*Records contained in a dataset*
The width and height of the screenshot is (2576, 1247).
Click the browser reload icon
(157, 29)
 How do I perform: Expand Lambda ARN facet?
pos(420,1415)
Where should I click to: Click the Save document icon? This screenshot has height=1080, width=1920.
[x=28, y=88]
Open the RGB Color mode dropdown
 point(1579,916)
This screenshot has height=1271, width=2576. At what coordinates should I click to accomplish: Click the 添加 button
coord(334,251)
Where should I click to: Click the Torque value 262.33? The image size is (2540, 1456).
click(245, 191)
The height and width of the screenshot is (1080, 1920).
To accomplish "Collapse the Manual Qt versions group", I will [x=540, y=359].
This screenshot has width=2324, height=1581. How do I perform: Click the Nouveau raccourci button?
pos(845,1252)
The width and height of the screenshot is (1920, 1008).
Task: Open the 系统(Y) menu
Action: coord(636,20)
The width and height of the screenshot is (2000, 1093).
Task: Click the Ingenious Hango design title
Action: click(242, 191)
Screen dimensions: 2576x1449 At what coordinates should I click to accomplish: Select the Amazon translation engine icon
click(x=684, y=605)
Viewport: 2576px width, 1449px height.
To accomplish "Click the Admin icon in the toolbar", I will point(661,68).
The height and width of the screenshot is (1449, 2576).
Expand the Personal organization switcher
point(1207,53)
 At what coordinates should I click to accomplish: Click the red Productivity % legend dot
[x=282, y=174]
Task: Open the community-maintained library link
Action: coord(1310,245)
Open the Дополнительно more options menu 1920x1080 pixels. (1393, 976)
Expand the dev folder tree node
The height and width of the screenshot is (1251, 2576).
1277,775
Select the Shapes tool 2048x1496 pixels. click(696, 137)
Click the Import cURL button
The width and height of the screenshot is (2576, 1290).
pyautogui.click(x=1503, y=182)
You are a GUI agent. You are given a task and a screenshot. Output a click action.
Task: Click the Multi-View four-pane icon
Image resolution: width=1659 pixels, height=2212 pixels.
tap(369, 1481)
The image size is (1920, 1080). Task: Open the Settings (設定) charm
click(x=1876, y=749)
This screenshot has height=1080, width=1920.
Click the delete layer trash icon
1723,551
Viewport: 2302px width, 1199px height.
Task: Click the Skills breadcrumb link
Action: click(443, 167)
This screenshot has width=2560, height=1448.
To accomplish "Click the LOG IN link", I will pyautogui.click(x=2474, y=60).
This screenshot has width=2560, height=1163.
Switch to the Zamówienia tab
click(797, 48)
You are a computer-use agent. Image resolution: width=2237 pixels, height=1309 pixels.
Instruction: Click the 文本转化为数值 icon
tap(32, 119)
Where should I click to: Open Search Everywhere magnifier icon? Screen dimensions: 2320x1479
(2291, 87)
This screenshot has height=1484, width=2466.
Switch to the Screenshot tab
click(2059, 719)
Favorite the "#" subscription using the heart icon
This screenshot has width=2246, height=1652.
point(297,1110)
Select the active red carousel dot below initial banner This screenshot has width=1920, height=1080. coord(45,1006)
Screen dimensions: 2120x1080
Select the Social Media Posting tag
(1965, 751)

*Task details*
Total the lines in the records above that contain the string "will". Write only that total.

*Finished exercise*
3